Department of Medicine, University of Alabama at Birmingham, Birmingham, AL, United States.
Contemp Clin Trials. 2015 Sep;44:164-174. doi: 10.1016/j.cct.2015.08.009. Epub 2015 Aug 18.
The goals of this trial are to determine the efficacy and safety of two treatments for women experiencing fecal incontinence. First, we aim to compare the use of loperamide to placebo and second, to compare the use of anal sphincter exercises with biofeedback to usual care. The primary outcome is the change from baseline in the St. Mark's (Vaizey) Score 24weeks after treatment initiation. As a Pelvic Floor Disorders Network (PFDN) trial, subjects are enrolling from eight PFDN clinical centers across the United States. A centralized data coordinating center supervises data collection and analysis. These two first-line treatments for fecal incontinence are being investigated simultaneously using a two-by-two randomized factorial design: a medication intervention (loperamide versus placebo) and a pelvic floor strength and sensory training intervention (anal sphincter exercises with manometry-assisted biofeedback versus usual care using an educational pamphlet). Interventionists providing the anal sphincter exercise training with biofeedback have received standardized training and assessment. Symptom severity, diary, standardized anorectal manometry and health-related quality of life outcomes are assessed using validated instruments administered by researchers masked to randomized interventions. Cost effectiveness analyses will be performed using prospectively collected data on care costs and resource utilization. This article describes the rationale and design of this randomized trial, focusing on specific research concepts of interest to researchers in the field of female pelvic floor disorders and all other providers who care for patients with fecal incontinence.

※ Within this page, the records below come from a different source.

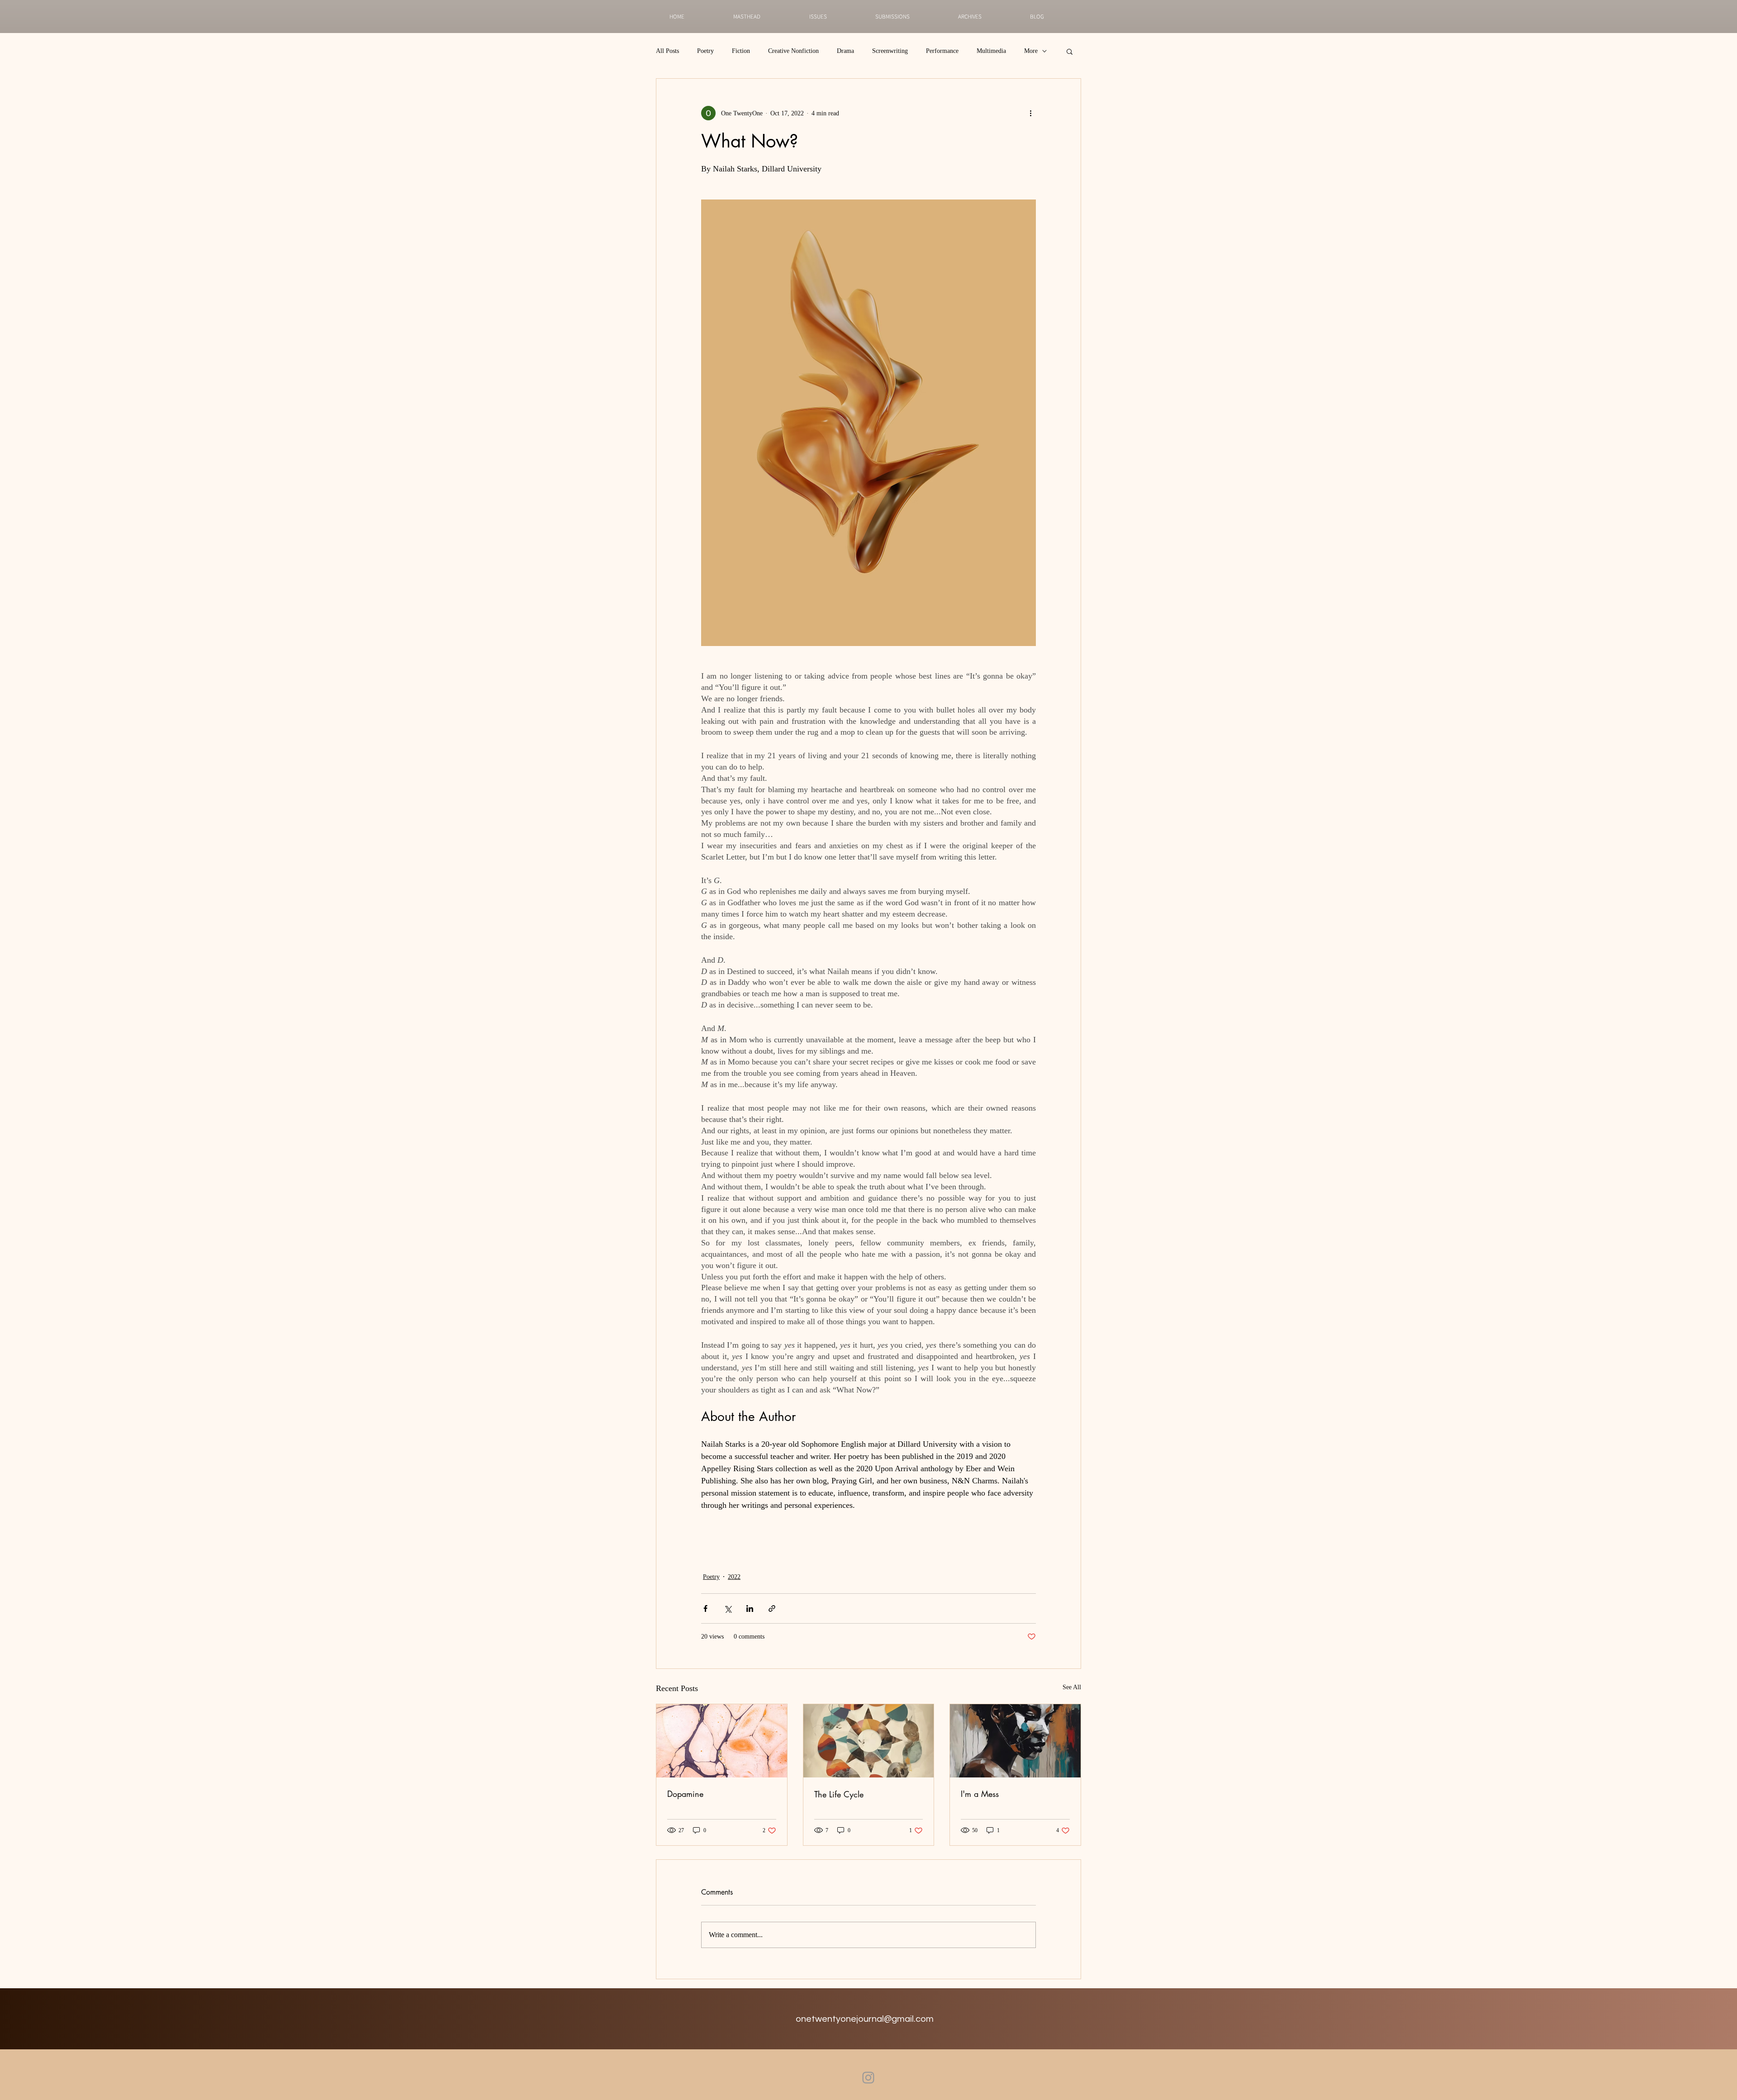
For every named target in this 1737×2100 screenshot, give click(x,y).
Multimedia (991, 51)
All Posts (667, 51)
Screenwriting (890, 51)
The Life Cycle (839, 1794)
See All (1072, 1687)
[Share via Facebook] (705, 1608)
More (1031, 51)
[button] (1069, 51)
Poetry (705, 51)
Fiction (741, 51)
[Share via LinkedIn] (749, 1608)
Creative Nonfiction (793, 51)
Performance (942, 51)
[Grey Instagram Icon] (868, 2078)
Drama (845, 51)
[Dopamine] (721, 1740)
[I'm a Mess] (1015, 1740)
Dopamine (685, 1793)
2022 (734, 1576)
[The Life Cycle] (868, 1740)
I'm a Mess (980, 1793)
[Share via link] (772, 1608)
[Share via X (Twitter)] (727, 1608)
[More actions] (1030, 113)
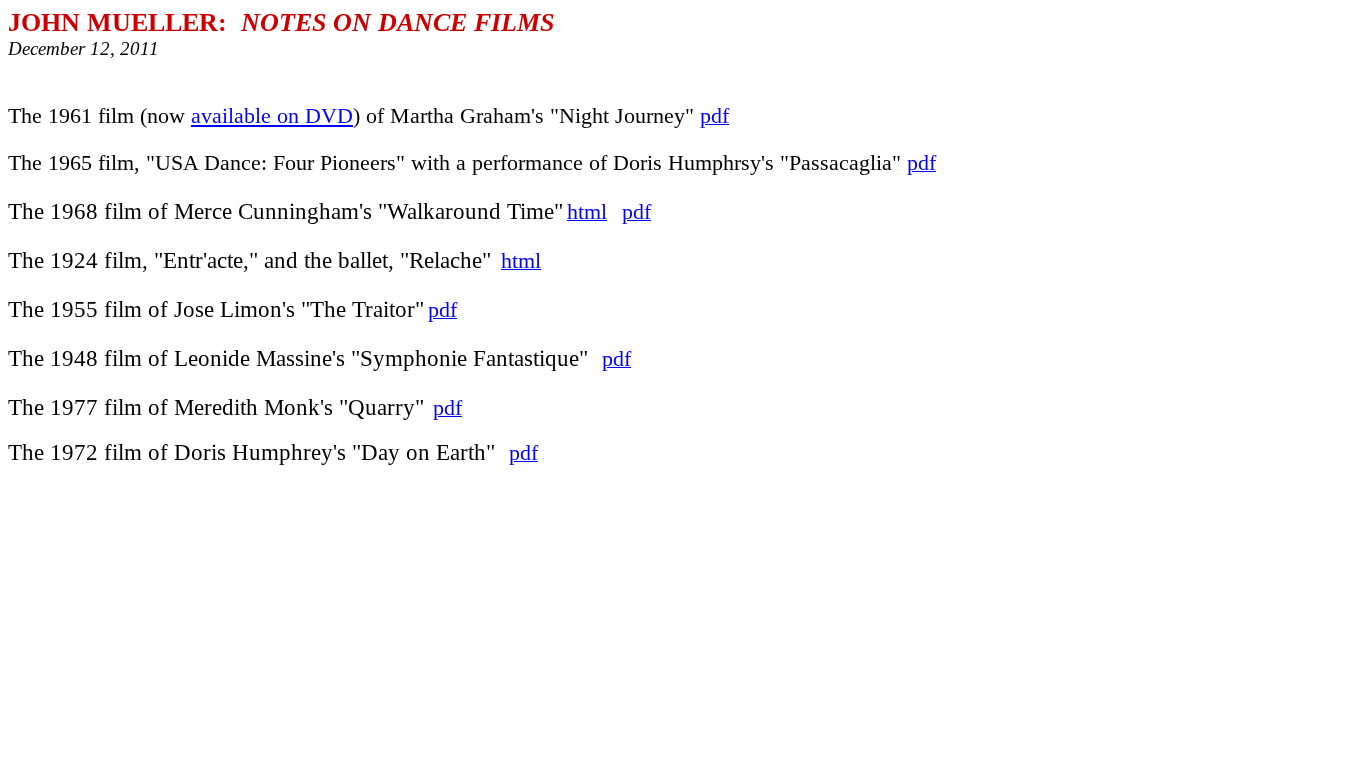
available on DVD (272, 116)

本试验的目的是确定两种治疗女性大便失禁的方法的疗效和安全性。首先,我们旨在比较洛哌丁胺与安慰剂的使用情况;其次,比较肛门括约肌锻炼结合生物反馈与常规护理的效果。主要结局是治疗开始24周后圣马克(瓦齐)评分相对于基线的变化。作为盆底功能障碍网络(PFDN)的一项试验,研究对象来自美国各地的八个PFDN临床中心。一个集中的数据协调中心监督数据的收集和分析。采用二乘二随机析因设计同时研究这两种大便失禁的一线治疗方法:一种药物干预(洛哌丁胺与安慰剂)和一种盆底力量及感觉训练干预(肛门括约肌锻炼结合测压辅助生物反馈与使用教育手册的常规护理)。提供肛门括约肌锻炼结合生物反馈训练的干预人员已接受标准化培训和评估。症状严重程度、日记、标准化肛门直肠测压以及与健康相关的生活质量结局,使用由对随机干预不知情的研究人员管理的经过验证的工具进行评估。成本效益分析将使用前瞻性收集的护理成本和资源利用数据进行。本文描述了这项随机试验的基本原理和设计,重点关注女性盆底功能障碍领域的研究人员以及所有其他护理大便失禁患者的医疗服务提供者感兴趣的特定研究概念。